Netflix International Holdings is de 100% moedermaatschappij van Netflix International.
2.6.
Netflix Streaming Services is een 100% dochtervennootschap van Netflix International Holdings. Zij functioneert als juridische contractpartij met derden voor het leveren van ondersteuning aan consumenten.
2.7.
Netflix CPX is een 100% dochtervennootschap van Netflix International. Zij is contractspartner voor derden in het kader van onder andere marketing en merchandise.
2.8.
Netflix Holdings UK is de 100% moedermaatschappij van Netflix International Holdings en een 100% dochtervennootschap van Netflix Inc. Netflix Holdings UK functioneert als holding voor veel van de buiten de Verenigde Staten opererende vennootschappen in de Netflix-groep.
2.9.
Netflix Inc is de uiteindelijke moedermaatschappij van de Netflix-groep. Netflix Inc heeft Netflix International een licentie gegeven onder de haar toekomende rechten voor het leveren van streamingdiensten.
2.10.
[naam 1] is enig bestuurder van de Nederlandse Netflix entiteiten.
Het octrooi
2.11.
DivX is houdster van het Europese octrooi 3 467 666 B1 (hierna: EP 666 of het Octrooi). Het Octrooi is getiteld ‘Video distribution system including progressive playback’. EP 666 is verleend op 3 maart 2021, op een aanvrage daartoe van 7 januari 2008, onder inroeping van het prioriteitsdocument US 88365907 P van 5 januari 2007. Het Octrooi is onder meer gedesigneerd voor Duitsland en Nederland.
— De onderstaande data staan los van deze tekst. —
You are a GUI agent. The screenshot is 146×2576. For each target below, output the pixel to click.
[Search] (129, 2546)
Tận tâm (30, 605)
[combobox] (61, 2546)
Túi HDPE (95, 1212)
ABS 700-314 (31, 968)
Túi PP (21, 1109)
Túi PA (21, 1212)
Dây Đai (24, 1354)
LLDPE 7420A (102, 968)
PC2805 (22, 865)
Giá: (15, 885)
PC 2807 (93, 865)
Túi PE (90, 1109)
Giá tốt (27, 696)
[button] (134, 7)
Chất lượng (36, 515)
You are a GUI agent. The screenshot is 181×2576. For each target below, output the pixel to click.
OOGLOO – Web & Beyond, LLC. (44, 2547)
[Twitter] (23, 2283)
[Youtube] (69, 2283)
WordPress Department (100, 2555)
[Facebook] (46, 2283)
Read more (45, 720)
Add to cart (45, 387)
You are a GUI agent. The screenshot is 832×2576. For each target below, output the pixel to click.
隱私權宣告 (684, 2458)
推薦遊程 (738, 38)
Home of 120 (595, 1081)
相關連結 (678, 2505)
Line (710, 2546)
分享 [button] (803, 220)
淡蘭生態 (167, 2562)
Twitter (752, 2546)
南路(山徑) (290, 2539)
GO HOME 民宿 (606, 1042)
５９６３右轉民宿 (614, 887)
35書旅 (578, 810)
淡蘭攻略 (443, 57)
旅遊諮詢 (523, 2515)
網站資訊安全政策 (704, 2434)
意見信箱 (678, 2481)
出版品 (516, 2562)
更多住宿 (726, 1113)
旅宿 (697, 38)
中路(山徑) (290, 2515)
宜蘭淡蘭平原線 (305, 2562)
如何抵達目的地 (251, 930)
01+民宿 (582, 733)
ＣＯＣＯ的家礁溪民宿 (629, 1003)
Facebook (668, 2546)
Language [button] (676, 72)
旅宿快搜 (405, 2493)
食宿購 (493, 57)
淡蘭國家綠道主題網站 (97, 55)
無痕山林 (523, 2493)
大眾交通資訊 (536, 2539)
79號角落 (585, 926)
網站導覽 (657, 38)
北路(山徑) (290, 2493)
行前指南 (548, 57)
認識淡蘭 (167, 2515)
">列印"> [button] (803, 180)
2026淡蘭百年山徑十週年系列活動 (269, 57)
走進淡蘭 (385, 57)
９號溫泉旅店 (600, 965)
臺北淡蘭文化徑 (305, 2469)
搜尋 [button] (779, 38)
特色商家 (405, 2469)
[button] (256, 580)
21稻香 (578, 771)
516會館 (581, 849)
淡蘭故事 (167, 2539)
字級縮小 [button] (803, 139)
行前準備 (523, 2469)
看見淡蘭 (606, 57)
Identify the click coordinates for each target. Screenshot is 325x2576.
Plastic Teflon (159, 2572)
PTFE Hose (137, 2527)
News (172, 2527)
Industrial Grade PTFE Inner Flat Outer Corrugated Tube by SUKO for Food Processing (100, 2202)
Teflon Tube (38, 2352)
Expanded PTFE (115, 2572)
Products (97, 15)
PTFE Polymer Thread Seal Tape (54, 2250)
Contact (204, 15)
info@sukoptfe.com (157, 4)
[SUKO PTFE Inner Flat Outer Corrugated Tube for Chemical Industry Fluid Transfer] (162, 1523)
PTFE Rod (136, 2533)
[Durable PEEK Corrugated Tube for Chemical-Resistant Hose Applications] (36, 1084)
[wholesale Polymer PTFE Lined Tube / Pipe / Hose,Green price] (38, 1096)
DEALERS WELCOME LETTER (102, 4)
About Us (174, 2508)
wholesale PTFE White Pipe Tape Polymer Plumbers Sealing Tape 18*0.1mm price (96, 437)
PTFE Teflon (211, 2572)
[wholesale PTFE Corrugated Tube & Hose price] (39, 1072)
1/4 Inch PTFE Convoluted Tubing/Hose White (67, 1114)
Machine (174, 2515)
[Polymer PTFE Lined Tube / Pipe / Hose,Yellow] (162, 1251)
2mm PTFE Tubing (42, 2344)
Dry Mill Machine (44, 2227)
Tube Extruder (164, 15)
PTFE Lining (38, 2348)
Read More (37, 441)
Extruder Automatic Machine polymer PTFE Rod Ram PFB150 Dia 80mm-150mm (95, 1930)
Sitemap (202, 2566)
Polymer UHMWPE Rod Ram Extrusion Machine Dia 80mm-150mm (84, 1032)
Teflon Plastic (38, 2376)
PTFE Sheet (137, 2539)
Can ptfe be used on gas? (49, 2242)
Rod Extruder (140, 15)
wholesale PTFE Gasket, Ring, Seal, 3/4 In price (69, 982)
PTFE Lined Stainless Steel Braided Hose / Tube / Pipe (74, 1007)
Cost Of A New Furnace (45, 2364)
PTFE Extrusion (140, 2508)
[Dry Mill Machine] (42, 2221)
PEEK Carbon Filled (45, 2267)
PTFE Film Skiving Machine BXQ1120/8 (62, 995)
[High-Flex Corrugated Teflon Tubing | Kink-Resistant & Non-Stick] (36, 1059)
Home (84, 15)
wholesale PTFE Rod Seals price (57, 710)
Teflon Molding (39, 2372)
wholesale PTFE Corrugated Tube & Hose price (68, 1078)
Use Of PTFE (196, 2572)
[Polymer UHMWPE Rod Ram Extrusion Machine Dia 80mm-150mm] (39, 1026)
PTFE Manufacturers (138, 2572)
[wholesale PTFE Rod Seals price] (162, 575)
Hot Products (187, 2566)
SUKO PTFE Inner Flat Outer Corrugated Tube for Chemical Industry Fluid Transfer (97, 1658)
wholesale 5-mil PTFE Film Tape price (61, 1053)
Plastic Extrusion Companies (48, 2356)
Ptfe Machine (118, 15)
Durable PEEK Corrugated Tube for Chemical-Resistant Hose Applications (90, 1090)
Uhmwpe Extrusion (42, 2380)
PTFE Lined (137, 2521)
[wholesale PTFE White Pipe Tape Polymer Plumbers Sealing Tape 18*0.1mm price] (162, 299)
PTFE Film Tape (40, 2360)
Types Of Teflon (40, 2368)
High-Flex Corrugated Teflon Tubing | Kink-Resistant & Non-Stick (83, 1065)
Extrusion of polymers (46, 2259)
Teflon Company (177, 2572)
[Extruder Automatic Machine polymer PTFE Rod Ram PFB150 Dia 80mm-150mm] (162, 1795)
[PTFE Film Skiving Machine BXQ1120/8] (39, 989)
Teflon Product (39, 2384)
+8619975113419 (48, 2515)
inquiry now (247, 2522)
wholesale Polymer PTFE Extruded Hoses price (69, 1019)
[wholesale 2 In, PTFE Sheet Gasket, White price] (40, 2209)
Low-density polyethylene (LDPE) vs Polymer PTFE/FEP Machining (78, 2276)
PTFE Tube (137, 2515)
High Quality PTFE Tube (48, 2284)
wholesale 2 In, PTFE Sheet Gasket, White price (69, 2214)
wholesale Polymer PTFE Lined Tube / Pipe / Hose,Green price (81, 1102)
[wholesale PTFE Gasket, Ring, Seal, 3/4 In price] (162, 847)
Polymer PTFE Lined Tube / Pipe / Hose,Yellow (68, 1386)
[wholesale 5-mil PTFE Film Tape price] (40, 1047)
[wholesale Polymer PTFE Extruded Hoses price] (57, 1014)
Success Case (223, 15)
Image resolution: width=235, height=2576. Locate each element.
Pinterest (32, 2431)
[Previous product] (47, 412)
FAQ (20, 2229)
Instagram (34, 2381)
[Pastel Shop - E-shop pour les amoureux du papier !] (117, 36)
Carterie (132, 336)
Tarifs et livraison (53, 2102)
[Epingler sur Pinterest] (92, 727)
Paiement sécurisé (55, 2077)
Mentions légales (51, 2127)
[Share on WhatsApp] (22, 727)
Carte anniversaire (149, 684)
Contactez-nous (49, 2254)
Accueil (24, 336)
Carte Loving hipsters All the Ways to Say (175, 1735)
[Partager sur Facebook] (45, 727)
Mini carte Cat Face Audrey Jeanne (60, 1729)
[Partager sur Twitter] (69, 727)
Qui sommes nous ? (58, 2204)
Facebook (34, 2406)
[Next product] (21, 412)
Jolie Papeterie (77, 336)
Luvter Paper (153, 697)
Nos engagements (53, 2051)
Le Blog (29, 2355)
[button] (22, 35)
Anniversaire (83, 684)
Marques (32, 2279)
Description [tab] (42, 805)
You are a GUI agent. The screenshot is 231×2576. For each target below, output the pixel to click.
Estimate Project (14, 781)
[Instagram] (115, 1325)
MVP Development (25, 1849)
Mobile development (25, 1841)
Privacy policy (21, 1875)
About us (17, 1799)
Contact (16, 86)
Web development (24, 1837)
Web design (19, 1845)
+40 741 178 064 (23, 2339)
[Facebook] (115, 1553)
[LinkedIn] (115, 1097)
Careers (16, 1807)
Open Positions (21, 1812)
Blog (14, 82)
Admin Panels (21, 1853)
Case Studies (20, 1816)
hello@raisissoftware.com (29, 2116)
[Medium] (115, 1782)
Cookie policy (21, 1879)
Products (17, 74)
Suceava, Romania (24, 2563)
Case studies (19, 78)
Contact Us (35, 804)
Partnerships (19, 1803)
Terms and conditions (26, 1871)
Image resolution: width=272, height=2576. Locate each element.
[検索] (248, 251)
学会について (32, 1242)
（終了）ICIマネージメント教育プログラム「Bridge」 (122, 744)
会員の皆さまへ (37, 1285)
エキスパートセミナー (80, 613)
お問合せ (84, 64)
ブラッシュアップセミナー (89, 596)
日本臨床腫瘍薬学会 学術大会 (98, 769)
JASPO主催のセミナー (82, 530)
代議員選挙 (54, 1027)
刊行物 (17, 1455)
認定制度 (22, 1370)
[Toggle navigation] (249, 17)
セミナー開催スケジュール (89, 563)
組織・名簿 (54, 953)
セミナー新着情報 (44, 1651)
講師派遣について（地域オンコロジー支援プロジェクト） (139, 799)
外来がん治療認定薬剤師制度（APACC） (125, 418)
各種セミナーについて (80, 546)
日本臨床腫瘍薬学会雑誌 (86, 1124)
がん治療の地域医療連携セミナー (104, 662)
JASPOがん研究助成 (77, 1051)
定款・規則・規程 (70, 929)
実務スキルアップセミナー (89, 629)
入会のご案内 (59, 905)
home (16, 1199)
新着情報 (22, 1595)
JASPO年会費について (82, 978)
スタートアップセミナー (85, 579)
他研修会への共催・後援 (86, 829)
Het octrooi ziet op een werkwijze (conclusie 1) en een inrichting (conclusie 14) voor het progressief afspelen van een mediabestand via een netwerk. Volgens het octrooi kan daarbij gebruik worden gemaakt van ‘trick play’, zoals vooruitspoelen, terugspoelen en springen tussen verschillende scenes (vergelijk paragraaf [0005] van de beschrijvingsinleiding).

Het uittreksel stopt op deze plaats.